Stored data entries
Segment Open

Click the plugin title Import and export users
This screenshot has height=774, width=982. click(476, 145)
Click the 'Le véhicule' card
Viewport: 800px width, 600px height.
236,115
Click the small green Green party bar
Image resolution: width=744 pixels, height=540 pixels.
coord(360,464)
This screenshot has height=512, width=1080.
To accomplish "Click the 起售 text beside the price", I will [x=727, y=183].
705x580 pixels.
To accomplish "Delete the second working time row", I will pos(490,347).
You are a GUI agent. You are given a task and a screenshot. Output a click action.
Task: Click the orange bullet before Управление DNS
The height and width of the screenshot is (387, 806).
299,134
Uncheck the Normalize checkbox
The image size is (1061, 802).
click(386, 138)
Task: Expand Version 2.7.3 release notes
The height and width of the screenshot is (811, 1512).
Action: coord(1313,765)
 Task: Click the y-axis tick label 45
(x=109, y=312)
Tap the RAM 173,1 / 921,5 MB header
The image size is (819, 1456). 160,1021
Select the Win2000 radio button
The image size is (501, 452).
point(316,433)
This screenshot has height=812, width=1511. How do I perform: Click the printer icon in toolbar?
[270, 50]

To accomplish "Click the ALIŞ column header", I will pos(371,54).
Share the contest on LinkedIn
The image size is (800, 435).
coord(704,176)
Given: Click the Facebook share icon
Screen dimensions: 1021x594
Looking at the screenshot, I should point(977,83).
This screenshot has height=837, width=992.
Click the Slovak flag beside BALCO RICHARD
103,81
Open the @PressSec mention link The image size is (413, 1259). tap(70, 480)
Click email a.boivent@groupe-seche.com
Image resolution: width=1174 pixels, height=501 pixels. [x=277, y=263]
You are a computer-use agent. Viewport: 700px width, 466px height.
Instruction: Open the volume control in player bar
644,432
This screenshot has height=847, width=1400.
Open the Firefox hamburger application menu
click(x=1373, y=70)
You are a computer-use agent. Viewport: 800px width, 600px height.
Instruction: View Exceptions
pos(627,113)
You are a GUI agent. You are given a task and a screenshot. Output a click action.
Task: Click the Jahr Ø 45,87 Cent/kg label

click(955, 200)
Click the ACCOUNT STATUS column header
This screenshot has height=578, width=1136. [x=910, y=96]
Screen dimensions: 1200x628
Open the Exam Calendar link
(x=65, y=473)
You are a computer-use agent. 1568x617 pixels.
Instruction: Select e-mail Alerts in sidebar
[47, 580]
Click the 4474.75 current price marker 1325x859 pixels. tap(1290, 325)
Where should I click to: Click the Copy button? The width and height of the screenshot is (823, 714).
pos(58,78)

Segment Closed

Work request: What lines in the entries above include the string "price"? Return each one.

Answer to this problem:
To accomplish "Click the 起售 text beside the price", I will [x=727, y=183].
Click the 4474.75 current price marker 1325x859 pixels. tap(1290, 325)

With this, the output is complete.